As anticipated, foreign businesses are also facing greater pressure to help the Kremlin finance its wartime economy regardless of whether they stay or leave the Russian market. Meanwhile, the sanctions loop is tightening around third-country entities engaged with Russia.

On 11 May, the Finnish energy company Fortum reported a write-down of its Russian assets worth approximately EUR 1.7bn after Russian authorities had transferred the company's shares and management to the Federal Property Management Agency (Rosimushchestvo) in late April. The company's claims that the takeover of its assets was a ‘crude violation of international law and of Fortum's rights as a foreign investor’ were dismissed by Russian authorities, which stated that their actions were in accordance with domestic legislation and that Fortum was not entitled to any compensation.

Russian officials have been debating the introduction of external management in — or de facto nationalization of — entities belonging to ‘unfriendly states’ since the spring of 2022, but the corresponding bill was never adopted by parliament.
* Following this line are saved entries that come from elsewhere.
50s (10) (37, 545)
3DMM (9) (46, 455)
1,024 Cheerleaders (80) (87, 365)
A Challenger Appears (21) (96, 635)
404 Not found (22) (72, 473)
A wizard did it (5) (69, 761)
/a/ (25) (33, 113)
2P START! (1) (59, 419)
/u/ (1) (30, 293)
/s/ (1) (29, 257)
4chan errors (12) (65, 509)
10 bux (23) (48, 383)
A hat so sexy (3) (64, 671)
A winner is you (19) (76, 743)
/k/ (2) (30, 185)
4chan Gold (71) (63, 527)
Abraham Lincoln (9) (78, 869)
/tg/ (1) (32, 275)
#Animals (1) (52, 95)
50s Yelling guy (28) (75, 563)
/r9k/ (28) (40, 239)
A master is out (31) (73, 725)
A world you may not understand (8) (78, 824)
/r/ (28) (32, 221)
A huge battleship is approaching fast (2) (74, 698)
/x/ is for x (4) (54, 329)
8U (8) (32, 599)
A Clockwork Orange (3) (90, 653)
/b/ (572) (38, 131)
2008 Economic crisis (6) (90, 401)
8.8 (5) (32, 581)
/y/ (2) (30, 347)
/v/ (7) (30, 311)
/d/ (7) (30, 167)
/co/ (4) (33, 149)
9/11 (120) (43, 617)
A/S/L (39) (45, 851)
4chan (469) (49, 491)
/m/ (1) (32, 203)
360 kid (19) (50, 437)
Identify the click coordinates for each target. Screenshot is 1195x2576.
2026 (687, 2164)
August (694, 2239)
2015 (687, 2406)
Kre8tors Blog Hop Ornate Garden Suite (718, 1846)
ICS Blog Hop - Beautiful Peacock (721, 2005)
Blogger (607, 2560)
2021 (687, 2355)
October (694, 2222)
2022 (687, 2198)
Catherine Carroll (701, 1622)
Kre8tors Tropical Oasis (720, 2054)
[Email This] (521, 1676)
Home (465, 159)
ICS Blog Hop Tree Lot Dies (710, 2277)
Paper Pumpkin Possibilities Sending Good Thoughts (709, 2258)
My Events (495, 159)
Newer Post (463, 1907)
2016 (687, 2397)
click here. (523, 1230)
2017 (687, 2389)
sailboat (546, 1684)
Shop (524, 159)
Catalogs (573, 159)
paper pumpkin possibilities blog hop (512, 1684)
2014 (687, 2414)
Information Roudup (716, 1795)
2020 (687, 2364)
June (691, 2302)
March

Such debates were cut short by Vladimir Putin's 25 April decree No. 302 on the temporary management of immovable assets. The decree states that this is a retaliatory move against the seizure of Russia's assets by unfriendly states and international organizations. While temporary management can still be called off by the president, it is likely that these assets will be taken over by state-run energy companies. According to the Kremlin, the introduction of external management in other foreign-owned assets will be assessed on a case-by-case basis. The risk is considerable as multiple Western countries are exploring options for leveraging or transferring frozen Russian assets to the benefit of Ukraine.

Besides the threat of nationalization, the yawning budget deficit is forcing Russian authorities to look for new sources of revenue. After changing the calculation of taxes for domestic oil companies earlier in the year, the government is now debating the so-called windfall tax, which is expected to bring the budget around RUB 300bn (USD 3.9bn) according to finance minister Anton Siluanov. While details are still being developed, foreign companies are unlikely to be exempted from the tax. Apart from the financial hit, this would also mean a greater contribution to Russia's war effort.

In addition, the authorities have introduced a mandatory contribution fee for foreign companies selling their assets in Russia, which amounts to 5-10% of the transaction value. Since December, such contributions have reportedly added RUB 20bn (USD 259mn) to the budget. Also, the payment of such a fee might be subject to sanctions and require a special license, depending on the company's origin.

Even those companies that have already pulled out from Russia can be targeted. The Russian auto dealers’ association is requesting RUB 8.5bn (USD 110mn) in compensation from Renault for losses linked to the company's exit last year. Unless an agreement is reached, the association intends to launch legal action in Russia, which might complicate the company's option of returning to the Russian market.

Finally, the risk of extra-territorial sanctions for companies engaged with Russia is also on the rise. The European Commission's 11th sanctions proposal focuses on preventing sanctions circumvention via third countries/parties. Recent studies indicate that significant volumes of sanctioned goods, including high-tech products, have been imported to Russia via China, Turkey, and countries in Central Asia and the Caucasus.